Wormwood has long been known for its healing properties where digestive disorders are concerned, and it has traditionally been used in poultices and salves to treat bruises and insect bites.
Wormwood contains tanning and bittering agents, which have astringent effect and stimulate the blood flow. Ingested, the herb improves the appetite and supports the digestion.
Wormwood in Modern Herbal Medicine:
Wormwood in Fiction:
Let's take a look at this snippet from Owlsight by Mercedes Lackey. Healer Keisha is being interrupted in the middle of decanting an herbal potion:
"Keisha!"
Keisha Alder ignored her sister Shandi's continued
calls; she was in the middle of a job she had no intention of cutting short. The sharp smell of vinegar filled Keisha's workshop, but she was so inured to it that it hardly even stung her nose.

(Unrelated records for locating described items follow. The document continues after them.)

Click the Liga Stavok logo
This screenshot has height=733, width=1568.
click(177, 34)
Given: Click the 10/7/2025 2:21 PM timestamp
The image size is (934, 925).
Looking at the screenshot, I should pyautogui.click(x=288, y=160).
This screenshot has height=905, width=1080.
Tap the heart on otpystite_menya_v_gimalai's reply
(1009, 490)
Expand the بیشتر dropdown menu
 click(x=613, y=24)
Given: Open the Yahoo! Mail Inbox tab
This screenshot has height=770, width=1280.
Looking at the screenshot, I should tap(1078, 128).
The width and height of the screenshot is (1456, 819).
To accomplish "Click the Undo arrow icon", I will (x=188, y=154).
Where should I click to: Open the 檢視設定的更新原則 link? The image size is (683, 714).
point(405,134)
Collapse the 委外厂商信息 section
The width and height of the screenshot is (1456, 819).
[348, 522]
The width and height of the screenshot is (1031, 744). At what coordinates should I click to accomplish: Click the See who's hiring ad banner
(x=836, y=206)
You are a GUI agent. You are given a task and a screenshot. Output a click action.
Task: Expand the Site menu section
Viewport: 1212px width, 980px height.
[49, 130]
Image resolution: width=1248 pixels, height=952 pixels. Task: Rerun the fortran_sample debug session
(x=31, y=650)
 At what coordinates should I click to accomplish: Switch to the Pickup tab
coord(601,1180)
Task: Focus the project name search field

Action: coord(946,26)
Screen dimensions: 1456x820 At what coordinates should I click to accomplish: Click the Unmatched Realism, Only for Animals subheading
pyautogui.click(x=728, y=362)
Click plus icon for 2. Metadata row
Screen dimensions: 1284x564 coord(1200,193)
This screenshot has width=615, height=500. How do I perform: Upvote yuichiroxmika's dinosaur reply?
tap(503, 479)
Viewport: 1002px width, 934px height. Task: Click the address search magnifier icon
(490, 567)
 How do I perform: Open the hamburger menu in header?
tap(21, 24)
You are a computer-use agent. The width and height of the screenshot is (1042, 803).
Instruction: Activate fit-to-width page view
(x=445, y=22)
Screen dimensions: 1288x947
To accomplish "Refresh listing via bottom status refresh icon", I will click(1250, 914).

Shandi could wait long enough for Keisha to finish decanting her bruise potion, staining out the bits of wormwood with a fine net of cheesecloth. Keisha wrinkled her nose a little as the smell of
vinegar intensified; the books said to use wine for the potion, but she had found that vinegar worked just as well, and there was no mistaking it for something drinkable - unless your taste in
wine was really wretched. A cloth steeped in this dark-brown liquid and bandaged against a bruise eased the pain and made the bruise itself heal much more quickly than it would on its own, so
despite the odor the potion was much in demand.
Wormwood (Artemisia absinthium) is better known for its healing properties where digestive disorders are concerned, but it has traditionally been used in poultices and salves to treat bruises and insect bites. It contains tanning and bittering agents, which have astringent effect and stimulate the blood flow, which could account for its healing properties where contusions are concerned.
A medicinal plant's healing agents are usually extracted via alcoholic or oleaginous solutions, but vinegar also serves to extract most alcohol soluble ingredients, so Lackey's paragraph above is correct in that aspect, as well. The reference to using vinegar so the potion would be undrinkable probably refers to the fact that wormwood contains thujone, which can be toxic in high dosages. It may induce miscarriage and harm a nursing infant.
The once-popular drink absinthe contained a high percentage of wormwood, and was said to cause hallucinations, resulting in the spirit being banned in many countries in the early nineteen hundreds. The ban has since been rescinded, though only if the thujone is below a certain threshold.
*** Please note: This blog is not intended as medical advice. ***
Do not try this at home.
(Or at least, don't use any of the remedies described here this without consulting your physician first.)